Ravana entfuehrt Sita

 

Rama und Lakshman machen sich nun auf die Suche nach Sita und landen dabei auch im Affenreich Kishkinda.Das ist die Region rund um Hampi Dort  regeln sie dann noch königliche Bruderzwistigkeiten, bevor sie losziehen um Sita zu suchen. Mit auf dem Weg ist nun Hanuman – der ein Heer von Affen unter sich hat, und spaeter als Affemgott bekannt wird.

Ramayama

Hanuman trifft auf Rama und Laksman

 

Dieser wird zuerst nach Lanka (wo Sita ist) vorgeschickt, um die herbeieilende Hilfe anzukündigen. Dabei wird er gefangengenommen und setzt im Zuge seiner Befreiung einmal schnell Lanka in Flammen. Die Befreiung von Sita wird mit dem Bau einer Brücke nach Lanka und mit Hilfe der von Hanuman befehligten Affenarmee eingeleitet. Den darauffolgenden Krieg gewinnt Rama auch wenn Laksman dabei verwundet wird.

Ramayama

Hanuman ueberbringt Sita den Ring als Botschaft von Rama

 

 

Nachdem Rama auch noch in Lanka die Bruderzwistigkeiten um den Thron regelt geht es für Rama, Sita und Hanuman wieder nach Hause. Vor dem umfassenden guten Ende muss sich Sita allerdings noch einer Feuerprobe unterziehen, da ihre Ehre sonst in Zweifel wäre.

Hier im Süden, wo ich gerade bin, sind Darstellungen vom Ramayama in vielen Tempeln zu finden. Nicht, dass ich die einzelnen Teile der Geschichte auf den Skulpturen schon identifizieren könnte.

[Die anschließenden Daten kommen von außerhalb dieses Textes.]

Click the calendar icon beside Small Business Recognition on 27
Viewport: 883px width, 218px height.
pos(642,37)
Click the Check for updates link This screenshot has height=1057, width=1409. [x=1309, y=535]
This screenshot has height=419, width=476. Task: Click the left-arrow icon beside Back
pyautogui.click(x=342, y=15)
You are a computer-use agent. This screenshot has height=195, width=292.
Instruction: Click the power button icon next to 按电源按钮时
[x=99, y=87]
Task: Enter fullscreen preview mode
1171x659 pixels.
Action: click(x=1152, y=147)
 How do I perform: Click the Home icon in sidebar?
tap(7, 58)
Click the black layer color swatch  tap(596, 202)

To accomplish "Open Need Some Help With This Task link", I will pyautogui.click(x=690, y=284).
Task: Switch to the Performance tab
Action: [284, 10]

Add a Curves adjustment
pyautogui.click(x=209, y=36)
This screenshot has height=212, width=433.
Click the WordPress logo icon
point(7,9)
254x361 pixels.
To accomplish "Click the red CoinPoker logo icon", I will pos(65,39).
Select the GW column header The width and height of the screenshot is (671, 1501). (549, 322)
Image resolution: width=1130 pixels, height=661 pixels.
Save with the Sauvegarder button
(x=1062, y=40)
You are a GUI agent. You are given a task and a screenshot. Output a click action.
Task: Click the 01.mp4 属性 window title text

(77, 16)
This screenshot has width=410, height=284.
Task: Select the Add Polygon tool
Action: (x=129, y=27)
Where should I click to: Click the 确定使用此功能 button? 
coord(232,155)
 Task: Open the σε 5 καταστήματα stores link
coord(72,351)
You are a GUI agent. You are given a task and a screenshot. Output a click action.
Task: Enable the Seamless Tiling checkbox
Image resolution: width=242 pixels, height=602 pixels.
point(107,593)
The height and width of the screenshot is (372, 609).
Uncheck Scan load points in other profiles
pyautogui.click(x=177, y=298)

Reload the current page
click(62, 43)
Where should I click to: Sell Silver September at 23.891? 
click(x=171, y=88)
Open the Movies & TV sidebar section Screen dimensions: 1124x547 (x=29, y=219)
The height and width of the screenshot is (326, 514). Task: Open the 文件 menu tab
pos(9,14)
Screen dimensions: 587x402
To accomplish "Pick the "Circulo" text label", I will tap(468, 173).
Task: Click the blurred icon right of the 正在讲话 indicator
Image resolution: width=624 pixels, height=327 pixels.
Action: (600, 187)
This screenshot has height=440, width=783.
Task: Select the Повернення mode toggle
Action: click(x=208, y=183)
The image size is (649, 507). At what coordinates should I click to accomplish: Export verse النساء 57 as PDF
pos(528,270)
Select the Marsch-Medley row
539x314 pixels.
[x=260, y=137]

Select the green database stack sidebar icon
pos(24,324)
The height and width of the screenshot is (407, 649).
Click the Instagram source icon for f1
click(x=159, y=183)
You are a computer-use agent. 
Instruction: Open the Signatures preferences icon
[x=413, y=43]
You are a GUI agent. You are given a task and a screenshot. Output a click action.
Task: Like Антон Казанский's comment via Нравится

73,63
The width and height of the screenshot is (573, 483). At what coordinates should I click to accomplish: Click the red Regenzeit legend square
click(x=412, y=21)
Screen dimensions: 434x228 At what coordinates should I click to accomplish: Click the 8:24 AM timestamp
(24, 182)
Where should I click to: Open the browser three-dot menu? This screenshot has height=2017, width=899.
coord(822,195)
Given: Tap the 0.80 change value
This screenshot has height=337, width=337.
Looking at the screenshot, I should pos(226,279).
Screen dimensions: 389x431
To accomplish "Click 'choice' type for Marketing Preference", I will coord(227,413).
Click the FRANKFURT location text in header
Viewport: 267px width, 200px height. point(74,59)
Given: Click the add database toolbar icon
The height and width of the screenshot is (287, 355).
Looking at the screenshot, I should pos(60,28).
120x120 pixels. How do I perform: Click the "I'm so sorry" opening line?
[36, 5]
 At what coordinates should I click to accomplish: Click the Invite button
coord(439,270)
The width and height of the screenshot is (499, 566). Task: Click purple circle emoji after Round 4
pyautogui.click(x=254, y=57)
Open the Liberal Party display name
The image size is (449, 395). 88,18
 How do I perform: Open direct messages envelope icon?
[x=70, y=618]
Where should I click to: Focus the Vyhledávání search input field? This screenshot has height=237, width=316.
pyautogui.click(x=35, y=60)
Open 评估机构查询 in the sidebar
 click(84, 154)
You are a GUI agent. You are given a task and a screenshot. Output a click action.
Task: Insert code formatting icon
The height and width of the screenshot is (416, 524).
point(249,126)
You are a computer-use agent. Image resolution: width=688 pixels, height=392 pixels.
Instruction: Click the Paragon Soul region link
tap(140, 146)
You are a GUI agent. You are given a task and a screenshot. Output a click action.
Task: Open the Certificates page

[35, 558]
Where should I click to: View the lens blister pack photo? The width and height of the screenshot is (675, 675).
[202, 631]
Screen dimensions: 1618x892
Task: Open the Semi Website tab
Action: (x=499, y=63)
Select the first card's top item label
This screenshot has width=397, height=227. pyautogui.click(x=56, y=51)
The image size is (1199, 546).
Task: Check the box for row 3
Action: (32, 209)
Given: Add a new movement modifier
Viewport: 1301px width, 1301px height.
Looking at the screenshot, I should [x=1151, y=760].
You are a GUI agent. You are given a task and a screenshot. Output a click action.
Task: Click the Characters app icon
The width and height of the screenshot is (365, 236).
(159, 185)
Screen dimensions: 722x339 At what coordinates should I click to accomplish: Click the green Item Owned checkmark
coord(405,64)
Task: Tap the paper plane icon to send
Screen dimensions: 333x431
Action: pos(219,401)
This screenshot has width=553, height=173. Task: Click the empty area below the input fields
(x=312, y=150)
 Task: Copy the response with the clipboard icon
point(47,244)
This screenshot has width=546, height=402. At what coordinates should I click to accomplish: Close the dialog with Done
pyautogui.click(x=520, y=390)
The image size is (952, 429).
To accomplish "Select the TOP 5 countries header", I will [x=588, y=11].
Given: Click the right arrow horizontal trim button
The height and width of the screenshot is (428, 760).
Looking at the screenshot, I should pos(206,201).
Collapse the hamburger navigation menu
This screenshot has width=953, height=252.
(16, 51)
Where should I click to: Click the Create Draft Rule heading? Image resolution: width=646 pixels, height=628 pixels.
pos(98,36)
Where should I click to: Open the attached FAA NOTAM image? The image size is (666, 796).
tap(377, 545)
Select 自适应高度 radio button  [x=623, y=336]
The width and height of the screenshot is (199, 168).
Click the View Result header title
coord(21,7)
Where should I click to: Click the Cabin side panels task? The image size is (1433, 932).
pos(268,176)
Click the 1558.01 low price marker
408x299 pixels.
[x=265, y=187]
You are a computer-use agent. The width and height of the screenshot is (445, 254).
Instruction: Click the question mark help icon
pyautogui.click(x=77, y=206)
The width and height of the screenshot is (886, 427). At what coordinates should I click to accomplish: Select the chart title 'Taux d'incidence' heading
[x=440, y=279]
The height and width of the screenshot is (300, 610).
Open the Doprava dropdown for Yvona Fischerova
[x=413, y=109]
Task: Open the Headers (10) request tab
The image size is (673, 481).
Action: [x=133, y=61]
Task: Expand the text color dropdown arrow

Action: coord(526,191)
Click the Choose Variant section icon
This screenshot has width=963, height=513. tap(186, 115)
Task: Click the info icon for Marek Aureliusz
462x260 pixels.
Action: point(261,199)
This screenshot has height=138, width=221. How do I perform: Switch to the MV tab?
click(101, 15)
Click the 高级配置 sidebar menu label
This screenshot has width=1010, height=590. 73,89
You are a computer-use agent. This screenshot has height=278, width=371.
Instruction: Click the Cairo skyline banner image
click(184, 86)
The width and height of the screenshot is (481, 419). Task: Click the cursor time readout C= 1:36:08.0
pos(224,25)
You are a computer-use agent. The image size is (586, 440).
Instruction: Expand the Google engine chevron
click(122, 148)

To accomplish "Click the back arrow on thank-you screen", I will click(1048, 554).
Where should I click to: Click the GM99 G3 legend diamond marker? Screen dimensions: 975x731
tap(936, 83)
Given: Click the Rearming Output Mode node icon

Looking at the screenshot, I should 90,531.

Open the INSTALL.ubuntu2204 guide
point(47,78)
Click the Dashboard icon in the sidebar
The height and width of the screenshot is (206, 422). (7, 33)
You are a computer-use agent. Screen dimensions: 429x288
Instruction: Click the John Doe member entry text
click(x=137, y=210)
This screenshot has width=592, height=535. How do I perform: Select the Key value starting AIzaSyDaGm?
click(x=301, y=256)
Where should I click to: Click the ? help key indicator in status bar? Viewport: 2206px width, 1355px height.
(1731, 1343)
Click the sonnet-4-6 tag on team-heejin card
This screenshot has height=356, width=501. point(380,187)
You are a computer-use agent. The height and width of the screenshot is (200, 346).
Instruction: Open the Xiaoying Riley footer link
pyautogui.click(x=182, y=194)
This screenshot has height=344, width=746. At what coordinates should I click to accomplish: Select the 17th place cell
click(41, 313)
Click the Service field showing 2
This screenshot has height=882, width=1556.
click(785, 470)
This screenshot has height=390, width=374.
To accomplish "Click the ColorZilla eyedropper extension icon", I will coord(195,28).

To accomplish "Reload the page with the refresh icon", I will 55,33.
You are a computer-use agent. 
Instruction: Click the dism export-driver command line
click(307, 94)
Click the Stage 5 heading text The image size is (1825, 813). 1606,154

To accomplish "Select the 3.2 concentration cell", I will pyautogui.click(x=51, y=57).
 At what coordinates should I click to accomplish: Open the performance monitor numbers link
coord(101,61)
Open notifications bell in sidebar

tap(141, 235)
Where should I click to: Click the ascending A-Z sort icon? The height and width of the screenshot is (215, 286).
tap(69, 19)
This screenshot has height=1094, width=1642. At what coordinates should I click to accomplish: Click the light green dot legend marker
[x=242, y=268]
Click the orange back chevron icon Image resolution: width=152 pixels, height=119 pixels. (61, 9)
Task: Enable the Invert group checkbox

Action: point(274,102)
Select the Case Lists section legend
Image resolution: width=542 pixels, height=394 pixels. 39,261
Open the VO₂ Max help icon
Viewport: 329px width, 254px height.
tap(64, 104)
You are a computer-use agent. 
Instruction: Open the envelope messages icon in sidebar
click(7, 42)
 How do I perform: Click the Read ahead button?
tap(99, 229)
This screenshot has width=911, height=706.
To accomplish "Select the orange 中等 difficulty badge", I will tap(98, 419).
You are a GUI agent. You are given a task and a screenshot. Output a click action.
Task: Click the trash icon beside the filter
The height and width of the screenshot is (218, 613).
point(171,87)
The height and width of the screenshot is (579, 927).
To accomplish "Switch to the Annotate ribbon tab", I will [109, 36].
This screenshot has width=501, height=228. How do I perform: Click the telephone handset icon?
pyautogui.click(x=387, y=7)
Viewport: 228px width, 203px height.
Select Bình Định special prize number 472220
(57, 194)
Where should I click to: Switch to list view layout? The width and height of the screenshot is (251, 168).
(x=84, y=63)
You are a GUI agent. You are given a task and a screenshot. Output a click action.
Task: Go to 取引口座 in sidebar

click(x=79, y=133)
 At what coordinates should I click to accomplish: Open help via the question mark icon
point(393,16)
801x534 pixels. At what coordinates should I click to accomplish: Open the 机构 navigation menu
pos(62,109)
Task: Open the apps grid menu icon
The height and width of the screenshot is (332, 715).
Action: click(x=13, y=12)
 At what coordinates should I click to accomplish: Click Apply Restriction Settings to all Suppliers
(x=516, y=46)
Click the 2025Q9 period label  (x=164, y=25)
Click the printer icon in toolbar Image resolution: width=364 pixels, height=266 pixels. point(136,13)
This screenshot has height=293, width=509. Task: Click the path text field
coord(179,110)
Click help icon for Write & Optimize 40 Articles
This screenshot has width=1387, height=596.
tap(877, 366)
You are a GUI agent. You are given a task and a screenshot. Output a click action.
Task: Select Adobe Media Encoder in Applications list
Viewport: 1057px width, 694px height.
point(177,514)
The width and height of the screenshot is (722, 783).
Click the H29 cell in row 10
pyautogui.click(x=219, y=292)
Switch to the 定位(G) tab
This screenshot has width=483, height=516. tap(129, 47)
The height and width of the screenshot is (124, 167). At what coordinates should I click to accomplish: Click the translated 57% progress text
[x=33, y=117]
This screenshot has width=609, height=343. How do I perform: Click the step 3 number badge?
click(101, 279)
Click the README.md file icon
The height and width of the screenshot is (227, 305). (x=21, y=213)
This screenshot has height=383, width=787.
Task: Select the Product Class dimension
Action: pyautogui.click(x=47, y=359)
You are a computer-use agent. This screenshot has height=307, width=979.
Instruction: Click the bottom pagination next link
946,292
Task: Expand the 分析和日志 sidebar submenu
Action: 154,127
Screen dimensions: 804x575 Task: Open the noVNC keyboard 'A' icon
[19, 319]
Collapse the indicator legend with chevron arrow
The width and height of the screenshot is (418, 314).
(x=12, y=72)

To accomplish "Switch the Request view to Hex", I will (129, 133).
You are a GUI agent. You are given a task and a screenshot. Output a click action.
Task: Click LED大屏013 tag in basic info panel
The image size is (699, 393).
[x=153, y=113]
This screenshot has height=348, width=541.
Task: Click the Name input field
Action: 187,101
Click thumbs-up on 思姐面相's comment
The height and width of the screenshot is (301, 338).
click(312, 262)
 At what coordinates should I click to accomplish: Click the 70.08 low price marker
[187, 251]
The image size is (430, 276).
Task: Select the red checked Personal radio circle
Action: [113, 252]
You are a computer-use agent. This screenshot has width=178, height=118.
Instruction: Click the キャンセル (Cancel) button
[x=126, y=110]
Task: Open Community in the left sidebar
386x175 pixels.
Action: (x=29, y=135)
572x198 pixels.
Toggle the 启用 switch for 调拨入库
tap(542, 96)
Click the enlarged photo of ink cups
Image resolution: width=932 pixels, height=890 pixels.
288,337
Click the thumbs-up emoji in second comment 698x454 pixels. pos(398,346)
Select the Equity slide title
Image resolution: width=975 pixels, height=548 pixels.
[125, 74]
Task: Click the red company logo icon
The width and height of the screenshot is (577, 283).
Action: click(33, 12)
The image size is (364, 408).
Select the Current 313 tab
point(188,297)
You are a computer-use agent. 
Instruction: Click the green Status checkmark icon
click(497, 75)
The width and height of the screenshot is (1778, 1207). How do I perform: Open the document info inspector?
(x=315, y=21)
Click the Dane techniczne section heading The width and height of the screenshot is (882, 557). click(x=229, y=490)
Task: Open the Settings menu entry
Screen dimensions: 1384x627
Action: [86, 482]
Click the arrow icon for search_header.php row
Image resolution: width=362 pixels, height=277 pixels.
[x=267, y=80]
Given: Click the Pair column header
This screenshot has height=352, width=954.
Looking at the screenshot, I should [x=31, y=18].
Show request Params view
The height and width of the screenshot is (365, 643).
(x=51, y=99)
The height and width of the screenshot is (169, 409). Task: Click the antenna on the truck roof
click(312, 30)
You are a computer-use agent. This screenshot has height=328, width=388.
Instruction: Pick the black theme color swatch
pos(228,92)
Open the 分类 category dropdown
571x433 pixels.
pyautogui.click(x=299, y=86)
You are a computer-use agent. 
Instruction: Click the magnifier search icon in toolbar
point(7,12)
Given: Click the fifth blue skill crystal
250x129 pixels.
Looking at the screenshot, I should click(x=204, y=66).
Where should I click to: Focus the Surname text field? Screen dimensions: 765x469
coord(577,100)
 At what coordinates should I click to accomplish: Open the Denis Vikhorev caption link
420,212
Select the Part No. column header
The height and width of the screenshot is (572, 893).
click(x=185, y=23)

Dazu sind auch die Reiseführer nicht genau genug. Aber manchmal gibt es in den Tempeln eine Art Betreuer die, im Austausch für ein kleines “Geschenk”  zumindestens rudimentär über die Inhalte der Skulpturen Auskunft geben. Seltener kann ich auch bei einer Gruppe lauschen (dies vor allem dann, wenn es sich um westliche Gruppen handelt, die aber nur selten anzutreffen sind).

Da kommen mir die Kinderbücher mit den wichtigsten Geschichten gerade recht. Um 50 Rupien (70 Cent) kaufe ich ein bebildertes Kinderbuch, welches die Geschichte von Rama zusammenfasst. Ist noch immer überraschend kompliziert, aber wirklich gut um einmal einen Überblick zu bekommen. Es gibt auch Comics, die Geschichten von Göttern und Helden nacherzählen. Da werde ich sicher noch einmal zuschlagen.